Creating a Container Pipeline with GitLab CI
Dec 02, 2021
Containers are an excellent choice for almost any use case, and they contribute to a great local development environment as well. Once you have a solid understanding of their power and how to use them, you can take containers to the next level by combining them with other DevOps tools and practices, like Source Code Management (SCM), Continuous Integration (CI), and Continuous Deployment (CD). In this article, we will examine this type of integration through the lens of pipelines.
We will show you how to use GitLab SCM in a local development environment to create a pipeline that will build, test, and deploy a simple web application to Google Cloud Run with the help of two containers. Finally, we will end by introducing some of the alternative options for creating this setup.
To complete this tutorial, you'll need:
- A GitLab account (free plan)
- A Google Cloud account (free plan)
- Docker installed on your local machine
- Python installed on your local machine
- A basic knowledge of Python and Docker
CAUTION: While our intent is that this tutorial can be done at no cost, many cloud platforms require a valid credit card for free tier access, and some services may incur charges. Please use at your own risk and be cautious when setting up cloud services.

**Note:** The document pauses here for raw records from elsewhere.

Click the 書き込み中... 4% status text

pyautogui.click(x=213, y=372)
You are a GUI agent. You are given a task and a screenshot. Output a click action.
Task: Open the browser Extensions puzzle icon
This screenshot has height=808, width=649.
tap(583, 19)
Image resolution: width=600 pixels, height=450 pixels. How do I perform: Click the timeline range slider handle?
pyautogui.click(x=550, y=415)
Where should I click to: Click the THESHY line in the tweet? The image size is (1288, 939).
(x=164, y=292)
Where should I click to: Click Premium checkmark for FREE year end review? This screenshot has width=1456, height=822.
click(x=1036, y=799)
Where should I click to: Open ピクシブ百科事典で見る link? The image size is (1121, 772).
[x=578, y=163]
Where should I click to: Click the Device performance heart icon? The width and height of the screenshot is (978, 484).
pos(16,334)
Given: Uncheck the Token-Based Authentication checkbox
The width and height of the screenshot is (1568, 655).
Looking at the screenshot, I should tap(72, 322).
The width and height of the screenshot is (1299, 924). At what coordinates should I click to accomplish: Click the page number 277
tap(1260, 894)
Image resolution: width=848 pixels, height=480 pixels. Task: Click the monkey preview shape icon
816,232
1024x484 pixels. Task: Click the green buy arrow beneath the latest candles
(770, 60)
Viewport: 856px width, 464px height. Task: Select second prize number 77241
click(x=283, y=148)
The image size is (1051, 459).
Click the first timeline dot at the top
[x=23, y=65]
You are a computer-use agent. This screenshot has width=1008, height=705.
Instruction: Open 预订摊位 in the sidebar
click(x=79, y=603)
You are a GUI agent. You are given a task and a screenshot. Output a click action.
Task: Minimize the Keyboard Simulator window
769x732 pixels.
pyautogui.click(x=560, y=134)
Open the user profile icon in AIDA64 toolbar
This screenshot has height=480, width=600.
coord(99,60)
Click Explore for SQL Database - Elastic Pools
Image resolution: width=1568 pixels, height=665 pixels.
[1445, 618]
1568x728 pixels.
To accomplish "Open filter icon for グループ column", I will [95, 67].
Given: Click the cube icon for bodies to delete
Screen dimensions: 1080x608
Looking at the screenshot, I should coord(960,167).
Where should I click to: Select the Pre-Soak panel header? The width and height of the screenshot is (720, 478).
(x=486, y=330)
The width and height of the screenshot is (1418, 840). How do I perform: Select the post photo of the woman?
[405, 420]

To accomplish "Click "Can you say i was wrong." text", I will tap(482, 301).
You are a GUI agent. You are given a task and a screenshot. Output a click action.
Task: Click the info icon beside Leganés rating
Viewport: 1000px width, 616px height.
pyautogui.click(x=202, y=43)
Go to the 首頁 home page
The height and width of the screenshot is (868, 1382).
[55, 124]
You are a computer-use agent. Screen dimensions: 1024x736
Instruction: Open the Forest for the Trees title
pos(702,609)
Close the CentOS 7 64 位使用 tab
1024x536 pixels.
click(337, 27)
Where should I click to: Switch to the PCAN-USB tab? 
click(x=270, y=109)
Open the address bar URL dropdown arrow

Why Do You Need a Container Pipeline?
A container pipeline automates getting code from your local machine to different environments—such as pre-release, staging, or production—in a systematic and repeatable process. A clear, isolated, and testable pipeline normalizes your commit-and-ship process and ensures your application will not require any external dependencies or special setup.
A well-conceived container pipeline is usually platform-independent as well, meaning that you can create conceptually similar pipelines combining different platforms. For this tutorial, we will use GitLab for SCM and CI, and we’ll use Google Cloud Run for the CD tasks. The following diagram shows a high-level overview of the pipeline:
First, a Docker image is built from a Python web application to run the source code. Then, a pipeline configuration instructs the SCM to run the tests and compile a code coverage report on each push to the repository. Finally, if all of the testing requirements are met, the pipeline deploys the container to a public cloud, which is the Google Cloud Run environment in this example.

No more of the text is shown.